To do = Repeat each entry word for word.

** Opening Dataset excerpts block **

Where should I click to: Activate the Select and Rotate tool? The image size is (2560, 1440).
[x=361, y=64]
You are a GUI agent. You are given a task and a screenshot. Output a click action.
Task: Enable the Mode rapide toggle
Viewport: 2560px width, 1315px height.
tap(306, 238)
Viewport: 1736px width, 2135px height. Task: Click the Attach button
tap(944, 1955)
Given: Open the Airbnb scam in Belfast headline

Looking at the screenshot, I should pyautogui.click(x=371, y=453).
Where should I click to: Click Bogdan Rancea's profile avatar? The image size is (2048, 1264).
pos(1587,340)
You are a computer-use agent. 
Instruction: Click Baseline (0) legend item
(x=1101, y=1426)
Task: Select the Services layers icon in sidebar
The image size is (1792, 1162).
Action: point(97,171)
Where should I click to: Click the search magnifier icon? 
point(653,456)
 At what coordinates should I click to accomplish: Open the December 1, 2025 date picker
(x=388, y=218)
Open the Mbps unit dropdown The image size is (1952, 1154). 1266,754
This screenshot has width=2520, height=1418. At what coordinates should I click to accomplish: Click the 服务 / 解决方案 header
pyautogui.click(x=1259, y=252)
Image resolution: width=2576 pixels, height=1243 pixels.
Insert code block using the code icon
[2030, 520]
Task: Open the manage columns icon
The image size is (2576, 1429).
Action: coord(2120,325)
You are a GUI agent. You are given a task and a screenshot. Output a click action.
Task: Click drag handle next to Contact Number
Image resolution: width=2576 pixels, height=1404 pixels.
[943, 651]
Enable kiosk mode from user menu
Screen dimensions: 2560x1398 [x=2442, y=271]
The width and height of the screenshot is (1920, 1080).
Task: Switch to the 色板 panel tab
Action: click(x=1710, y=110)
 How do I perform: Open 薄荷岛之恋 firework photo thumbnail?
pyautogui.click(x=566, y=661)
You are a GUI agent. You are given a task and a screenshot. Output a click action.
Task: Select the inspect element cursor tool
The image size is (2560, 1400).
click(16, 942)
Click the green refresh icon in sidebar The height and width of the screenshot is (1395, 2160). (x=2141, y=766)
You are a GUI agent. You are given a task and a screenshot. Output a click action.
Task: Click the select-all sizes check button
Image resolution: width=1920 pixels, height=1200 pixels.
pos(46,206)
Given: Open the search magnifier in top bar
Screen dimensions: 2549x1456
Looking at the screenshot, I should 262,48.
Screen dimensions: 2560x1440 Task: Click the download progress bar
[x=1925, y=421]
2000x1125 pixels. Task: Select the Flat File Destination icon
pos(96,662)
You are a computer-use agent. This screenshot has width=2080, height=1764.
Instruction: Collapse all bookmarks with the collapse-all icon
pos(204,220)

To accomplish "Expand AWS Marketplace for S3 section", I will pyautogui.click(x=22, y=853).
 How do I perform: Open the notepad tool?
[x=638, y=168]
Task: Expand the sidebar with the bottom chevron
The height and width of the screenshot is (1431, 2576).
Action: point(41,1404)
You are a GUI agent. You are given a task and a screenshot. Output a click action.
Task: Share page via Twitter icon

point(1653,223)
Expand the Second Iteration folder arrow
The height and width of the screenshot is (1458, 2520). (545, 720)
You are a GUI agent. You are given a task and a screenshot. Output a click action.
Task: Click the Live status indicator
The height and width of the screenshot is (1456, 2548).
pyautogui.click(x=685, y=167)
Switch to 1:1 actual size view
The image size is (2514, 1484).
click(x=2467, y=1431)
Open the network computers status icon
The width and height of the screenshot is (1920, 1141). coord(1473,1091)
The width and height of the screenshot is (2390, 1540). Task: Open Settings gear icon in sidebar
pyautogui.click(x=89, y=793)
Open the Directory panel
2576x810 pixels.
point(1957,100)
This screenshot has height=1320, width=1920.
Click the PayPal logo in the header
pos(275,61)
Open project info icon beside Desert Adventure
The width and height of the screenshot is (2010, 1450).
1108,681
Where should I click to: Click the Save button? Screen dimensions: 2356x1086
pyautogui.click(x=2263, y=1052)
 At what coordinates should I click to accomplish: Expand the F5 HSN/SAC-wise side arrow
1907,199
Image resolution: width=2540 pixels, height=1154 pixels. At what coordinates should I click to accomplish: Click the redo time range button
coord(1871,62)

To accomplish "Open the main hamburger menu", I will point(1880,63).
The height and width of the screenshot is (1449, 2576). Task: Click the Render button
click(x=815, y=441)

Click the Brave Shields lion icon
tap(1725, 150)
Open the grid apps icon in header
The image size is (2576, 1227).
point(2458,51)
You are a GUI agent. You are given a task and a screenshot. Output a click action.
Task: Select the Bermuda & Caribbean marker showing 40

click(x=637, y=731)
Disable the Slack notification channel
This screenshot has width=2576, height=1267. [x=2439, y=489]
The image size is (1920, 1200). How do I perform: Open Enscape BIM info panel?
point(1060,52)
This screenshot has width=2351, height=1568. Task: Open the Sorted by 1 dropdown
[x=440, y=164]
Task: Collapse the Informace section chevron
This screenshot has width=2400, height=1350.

** Closing Dataset excerpts block **

Result of this exercise =
Where should I click to: Activate the Select and Rotate tool? The image size is (2560, 1440).
[x=361, y=64]
You are a GUI agent. You are given a task and a screenshot. Output a click action.
Task: Enable the Mode rapide toggle
Viewport: 2560px width, 1315px height.
tap(306, 238)
Viewport: 1736px width, 2135px height. Task: Click the Attach button
tap(944, 1955)
Given: Open the Airbnb scam in Belfast headline

Looking at the screenshot, I should pyautogui.click(x=371, y=453).
Where should I click to: Click Bogdan Rancea's profile avatar? The image size is (2048, 1264).
pos(1587,340)
You are a computer-use agent. 
Instruction: Click Baseline (0) legend item
(x=1101, y=1426)
Task: Select the Services layers icon in sidebar
The image size is (1792, 1162).
Action: point(97,171)
Where should I click to: Click the search magnifier icon? 
point(653,456)
 At what coordinates should I click to accomplish: Open the December 1, 2025 date picker
(x=388, y=218)
Open the Mbps unit dropdown The image size is (1952, 1154). 1266,754
This screenshot has width=2520, height=1418. At what coordinates should I click to accomplish: Click the 服务 / 解决方案 header
pyautogui.click(x=1259, y=252)
Image resolution: width=2576 pixels, height=1243 pixels.
Insert code block using the code icon
[2030, 520]
Task: Open the manage columns icon
The image size is (2576, 1429).
Action: coord(2120,325)
You are a GUI agent. You are given a task and a screenshot. Output a click action.
Task: Click drag handle next to Contact Number
Image resolution: width=2576 pixels, height=1404 pixels.
[943, 651]
Enable kiosk mode from user menu
Screen dimensions: 2560x1398 [x=2442, y=271]
The width and height of the screenshot is (1920, 1080).
Task: Switch to the 色板 panel tab
Action: click(x=1710, y=110)
 How do I perform: Open 薄荷岛之恋 firework photo thumbnail?
pyautogui.click(x=566, y=661)
You are a GUI agent. You are given a task and a screenshot. Output a click action.
Task: Select the inspect element cursor tool
The image size is (2560, 1400).
click(16, 942)
Click the green refresh icon in sidebar The height and width of the screenshot is (1395, 2160). (x=2141, y=766)
You are a GUI agent. You are given a task and a screenshot. Output a click action.
Task: Click the select-all sizes check button
Image resolution: width=1920 pixels, height=1200 pixels.
pos(46,206)
Given: Open the search magnifier in top bar
Screen dimensions: 2549x1456
Looking at the screenshot, I should 262,48.
Screen dimensions: 2560x1440 Task: Click the download progress bar
[x=1925, y=421]
2000x1125 pixels. Task: Select the Flat File Destination icon
pos(96,662)
You are a computer-use agent. This screenshot has width=2080, height=1764.
Instruction: Collapse all bookmarks with the collapse-all icon
pos(204,220)

To accomplish "Expand AWS Marketplace for S3 section", I will pyautogui.click(x=22, y=853).
 How do I perform: Open the notepad tool?
[x=638, y=168]
Task: Expand the sidebar with the bottom chevron
The height and width of the screenshot is (1431, 2576).
Action: point(41,1404)
You are a GUI agent. You are given a task and a screenshot. Output a click action.
Task: Share page via Twitter icon

point(1653,223)
Expand the Second Iteration folder arrow
The height and width of the screenshot is (1458, 2520). (545, 720)
You are a GUI agent. You are given a task and a screenshot. Output a click action.
Task: Click the Live status indicator
The height and width of the screenshot is (1456, 2548).
pyautogui.click(x=685, y=167)
Switch to 1:1 actual size view
The image size is (2514, 1484).
click(x=2467, y=1431)
Open the network computers status icon
The width and height of the screenshot is (1920, 1141). coord(1473,1091)
The width and height of the screenshot is (2390, 1540). Task: Open Settings gear icon in sidebar
pyautogui.click(x=89, y=793)
Open the Directory panel
2576x810 pixels.
point(1957,100)
This screenshot has height=1320, width=1920.
Click the PayPal logo in the header
pos(275,61)
Open project info icon beside Desert Adventure
The width and height of the screenshot is (2010, 1450).
1108,681
Where should I click to: Click the Save button? Screen dimensions: 2356x1086
pyautogui.click(x=2263, y=1052)
 At what coordinates should I click to accomplish: Expand the F5 HSN/SAC-wise side arrow
1907,199
Image resolution: width=2540 pixels, height=1154 pixels. At what coordinates should I click to accomplish: Click the redo time range button
coord(1871,62)

To accomplish "Open the main hamburger menu", I will point(1880,63).
The height and width of the screenshot is (1449, 2576). Task: Click the Render button
click(x=815, y=441)

Click the Brave Shields lion icon
tap(1725, 150)
Open the grid apps icon in header
The image size is (2576, 1227).
point(2458,51)
You are a GUI agent. You are given a task and a screenshot. Output a click action.
Task: Select the Bermuda & Caribbean marker showing 40

click(x=637, y=731)
Disable the Slack notification channel
This screenshot has width=2576, height=1267. [x=2439, y=489]
The image size is (1920, 1200). How do I perform: Open Enscape BIM info panel?
point(1060,52)
This screenshot has width=2351, height=1568. Task: Open the Sorted by 1 dropdown
[x=440, y=164]
Task: Collapse the Informace section chevron
This screenshot has width=2400, height=1350.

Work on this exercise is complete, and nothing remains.